An investigational therapeutic peptide, AZP-3601 is designed to target a specific conformation of the parathyroid hormone (PTH) receptor to safely produce sustained and stable levels of calcium in the blood and manage the symptoms of hypoparathyroidism.

With AZP-3601, the mean 24-hour urinary calcium was rapidly normalized in all but one patient, including those with hypercalciuria at baseline. Bone turnover biomarkers increased after two weeks of treatment and remained consistent with a balanced increase in bone biomarkers, while bone mineral density (BMD) was stable. AZP-3601 was linked to no serious adverse events, with only mild to moderate adverse events, consistent with prior studies.

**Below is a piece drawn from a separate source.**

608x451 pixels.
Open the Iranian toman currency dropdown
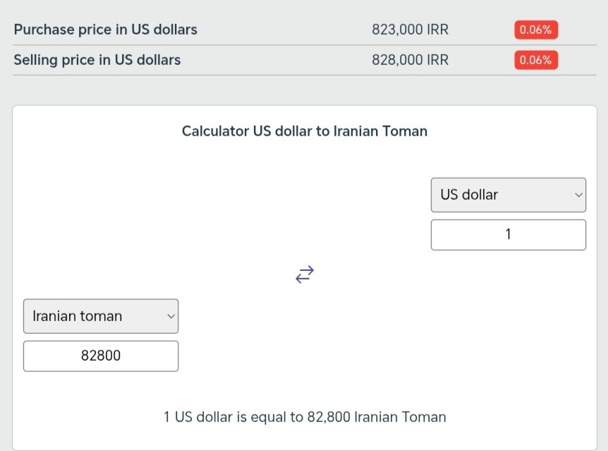coord(101,316)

“We are very pleased to see that the safety and efficacy data from Cohort 2 validate the findings from the first cohort of patients in this study,” said Mark Sumeray MD, chief medical officer at Amolyt Pharma in a statement. “We observed success in the control of serum calcium and elimination of active vitamin D and oral calcium at levels that were even better than those achieved in Cohort 1.”

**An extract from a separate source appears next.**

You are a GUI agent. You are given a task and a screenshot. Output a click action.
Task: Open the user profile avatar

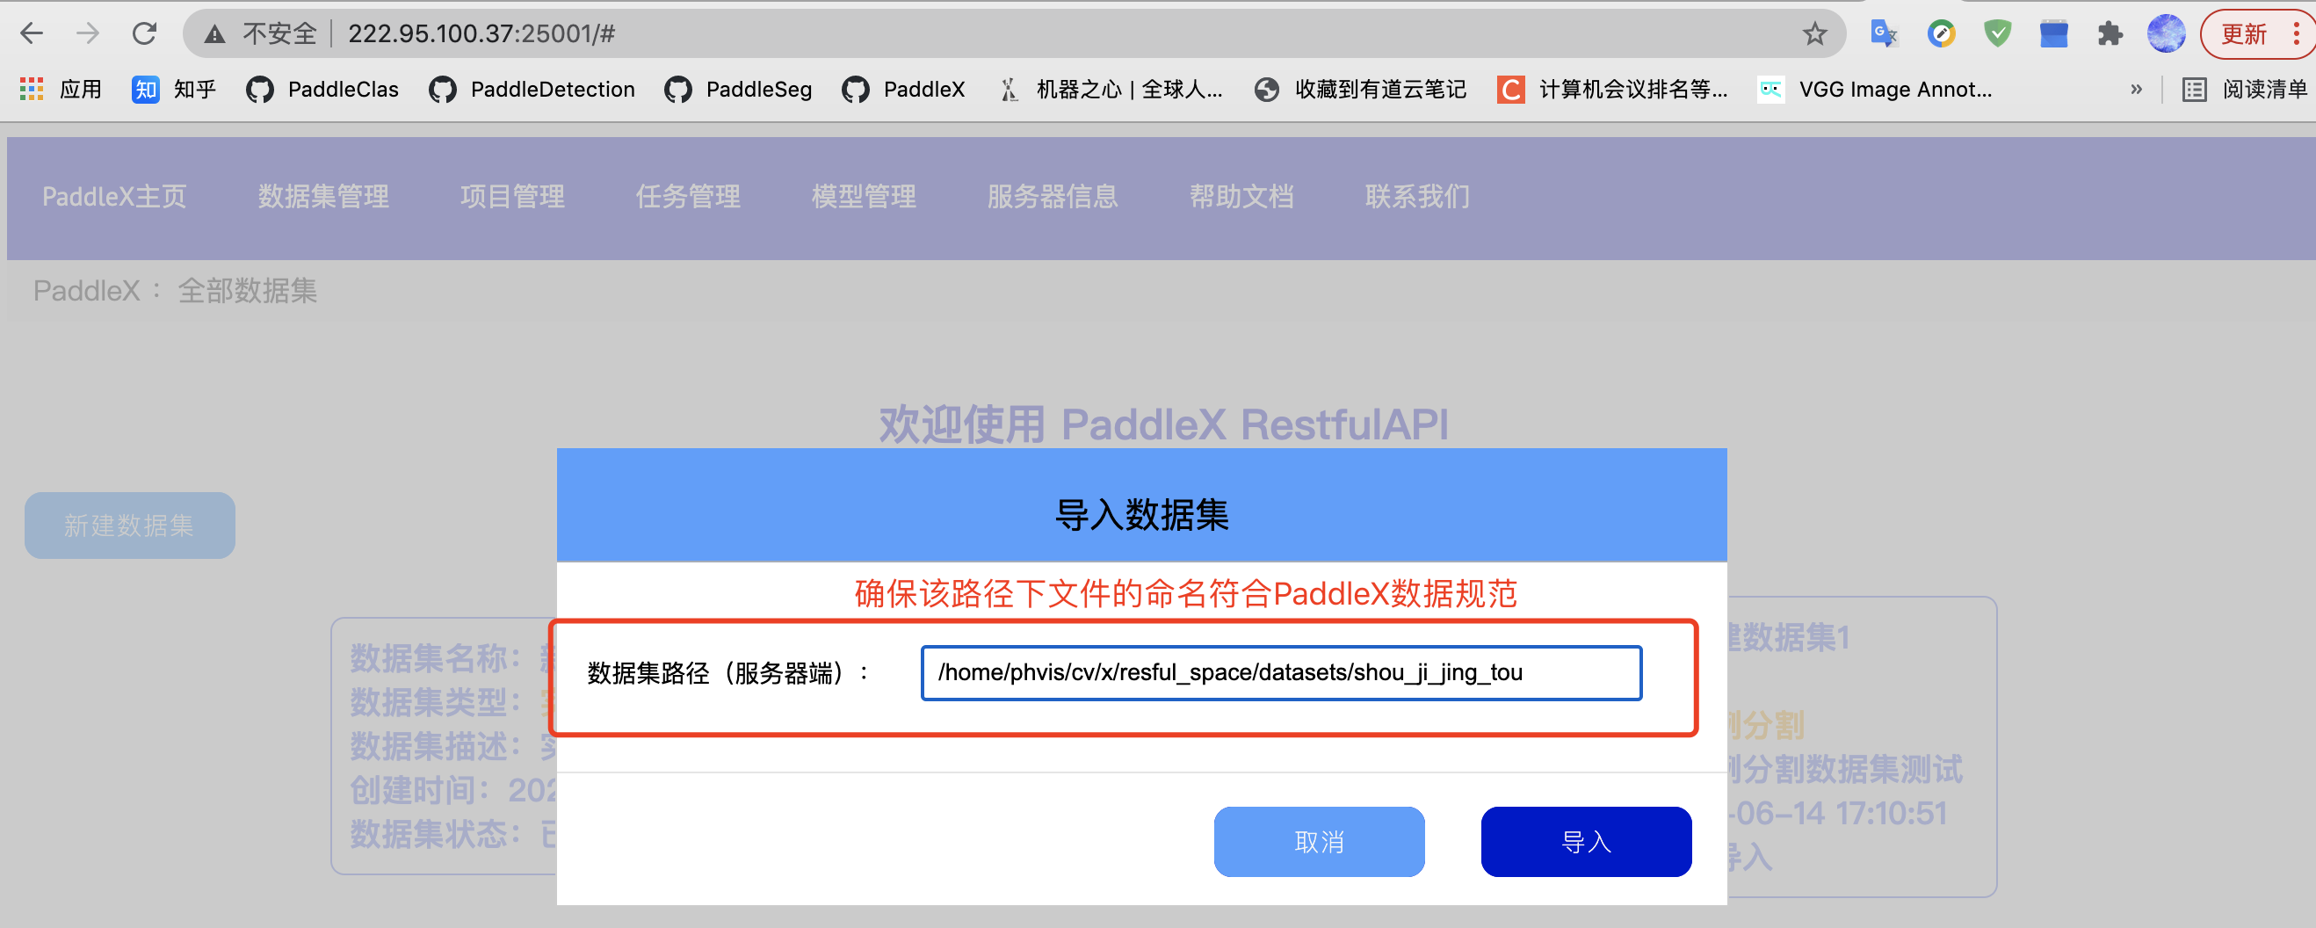pyautogui.click(x=2165, y=34)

A total of 16 patients with hypoparathyroidism received daily subcutaneous injections of AZP-3601 during a four-week main treatment period, followed by an eight-week extension. It was initiated at a starting dose of 10 mg while calcium and vitamin D supplementation were progressively removed.

The dose could be increased to 20 mg after two weeks of treatment until the end of the main period. In the extension phase, further individual titration of AZP-3601 was allowed up to a maximum dose of 80 mg per day.

The statement reported the lower starting dose (10 mg) used in this cohort required an early up-titration to 20 mg in most patients after two weeks to allow discontinuation of oral vitamin D and calcium supplementation. This supports the selection of 20µg as the starting dose for the Phase 3 trial.

Data from both cohorts supported the planned initiation of the Phase 3 trial for AZP-3601, according to the release.

“The data are very encouraging for the future development of AZP-3601,” added Thierry Abribat, PhD, Chief Executive Officer, Amolyt Pharma. “Over recent weeks, as we have discussed the emerging efficacy and safety profile of this novel PTH1 receptor agonist with experts in the management of hypoparathyroidism, it has become increasingly clear that the observed rapid normalization of mean urinary calcium excretion combined with balanced resumption of bone turnover supports the potential of AZP-3601 to uniquely address the key treatment goals for these patients."